----- Dataset records
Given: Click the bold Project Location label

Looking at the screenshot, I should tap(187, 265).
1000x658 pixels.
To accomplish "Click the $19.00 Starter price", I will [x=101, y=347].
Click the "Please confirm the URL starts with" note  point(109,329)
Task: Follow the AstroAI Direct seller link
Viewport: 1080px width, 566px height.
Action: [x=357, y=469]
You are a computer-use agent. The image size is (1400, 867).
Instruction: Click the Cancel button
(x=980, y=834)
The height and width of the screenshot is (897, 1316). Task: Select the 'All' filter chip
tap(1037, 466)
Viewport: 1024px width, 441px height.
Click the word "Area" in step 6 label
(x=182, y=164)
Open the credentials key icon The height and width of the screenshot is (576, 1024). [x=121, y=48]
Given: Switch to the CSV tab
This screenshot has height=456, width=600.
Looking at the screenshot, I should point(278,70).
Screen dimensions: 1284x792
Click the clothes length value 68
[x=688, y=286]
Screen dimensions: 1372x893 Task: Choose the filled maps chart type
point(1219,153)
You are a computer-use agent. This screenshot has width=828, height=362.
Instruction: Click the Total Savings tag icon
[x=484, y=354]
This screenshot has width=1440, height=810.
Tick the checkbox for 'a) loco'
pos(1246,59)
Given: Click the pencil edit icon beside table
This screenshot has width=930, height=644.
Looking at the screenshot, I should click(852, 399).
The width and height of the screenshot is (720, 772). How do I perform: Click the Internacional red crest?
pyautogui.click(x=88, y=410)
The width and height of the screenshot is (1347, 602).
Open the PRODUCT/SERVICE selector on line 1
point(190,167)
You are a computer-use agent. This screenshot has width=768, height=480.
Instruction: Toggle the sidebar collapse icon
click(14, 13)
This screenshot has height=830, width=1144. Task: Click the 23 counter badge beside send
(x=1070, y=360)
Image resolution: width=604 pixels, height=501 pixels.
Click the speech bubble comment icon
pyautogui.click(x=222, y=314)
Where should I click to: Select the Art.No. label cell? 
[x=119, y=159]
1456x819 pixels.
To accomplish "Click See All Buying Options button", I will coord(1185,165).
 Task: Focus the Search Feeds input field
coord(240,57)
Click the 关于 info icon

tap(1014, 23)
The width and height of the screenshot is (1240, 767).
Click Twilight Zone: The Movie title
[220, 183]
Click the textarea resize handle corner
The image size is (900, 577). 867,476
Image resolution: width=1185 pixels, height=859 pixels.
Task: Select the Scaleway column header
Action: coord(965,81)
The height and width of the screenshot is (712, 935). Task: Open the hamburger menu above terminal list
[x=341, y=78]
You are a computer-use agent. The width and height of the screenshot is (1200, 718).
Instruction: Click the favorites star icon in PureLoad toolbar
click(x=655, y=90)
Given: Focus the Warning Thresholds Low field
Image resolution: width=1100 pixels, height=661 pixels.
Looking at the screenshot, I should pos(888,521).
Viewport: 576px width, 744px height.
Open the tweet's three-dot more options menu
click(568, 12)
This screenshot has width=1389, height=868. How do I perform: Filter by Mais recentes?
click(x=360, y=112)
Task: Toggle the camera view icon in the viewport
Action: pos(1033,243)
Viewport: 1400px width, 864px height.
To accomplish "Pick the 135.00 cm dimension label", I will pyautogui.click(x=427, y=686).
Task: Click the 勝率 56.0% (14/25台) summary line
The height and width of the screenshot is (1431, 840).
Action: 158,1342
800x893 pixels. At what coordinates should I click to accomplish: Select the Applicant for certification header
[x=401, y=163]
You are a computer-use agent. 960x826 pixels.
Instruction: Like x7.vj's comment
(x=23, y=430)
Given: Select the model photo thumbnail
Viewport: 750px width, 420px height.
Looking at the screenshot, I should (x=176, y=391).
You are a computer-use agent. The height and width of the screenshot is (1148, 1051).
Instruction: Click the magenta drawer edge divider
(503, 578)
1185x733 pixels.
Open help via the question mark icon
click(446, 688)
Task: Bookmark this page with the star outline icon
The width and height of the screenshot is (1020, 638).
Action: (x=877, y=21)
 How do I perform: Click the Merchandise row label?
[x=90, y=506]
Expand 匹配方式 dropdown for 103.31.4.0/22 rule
----------
Pick out the lines above containing the word "with", then copy them.

Click the "Please confirm the URL starts with" note  point(109,329)
Task: Bookmark this page with the star outline icon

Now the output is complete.